Nobers also criticized the Biden Administration’s decision to cancel the Keystone XL Pipeline and implement an illegal leasing ban on oil and natural gas production on federal lands, and that innovation – as seen in Pittsburgh – is needed to meet our energy and environmental goals:
“The Pittsburgh model can help fill this gap. It draws on lessons learned from our state’s history of abundant natural resources and industrial evolution. Pennsylvania natural gas helped reduce emissions in the state as much as 92 percent since 1990, per a 2019 analysis. Government restrictions didn’t produce that outcome; industry, market forces, and smart policies did.”
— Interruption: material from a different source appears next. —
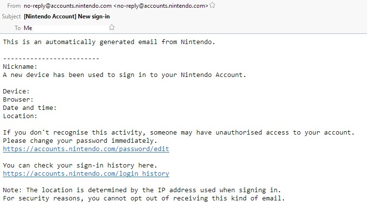Click the 'Browser:' line in the body
The width and height of the screenshot is (367, 213).
pyautogui.click(x=18, y=100)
It’s not just in Pennsylvania where business leaders are seeing the value of linking up natural gas and renewables. In Colorado, the state’s largest power utility, Xcel, is following the same complementary model:
“Xcel, like other utilities, hopes to use natural gas to supply reliable power even as renewable sources fluctuate with the weather. … The proposed plan from Xcel Energy calls for 1,300 megawatts in ‘dispatchable’ generation to balance the power supply.”
Likewise, in Florida, Gulf Power announced last year it was transitioning generator units from coal to natural gas, enabling the electric utility to reduce its carbon footprint at the facility by 40 percent, while at the same time installing 30 million solar panels throughout the state. Again, that utility highlighted the complementary nature of the two fuels:
“We look forward to continuing to invest in cleaner energy solutions for Northwest Florida, including more efficient natural gas technology as well as emissions-free solar farms.”
The Pittsburgh example – along with those in Colorado and Florida – show once again why the Washington Post proclaims that it “Turns out wind and solar have a secret friend: Natural gas.”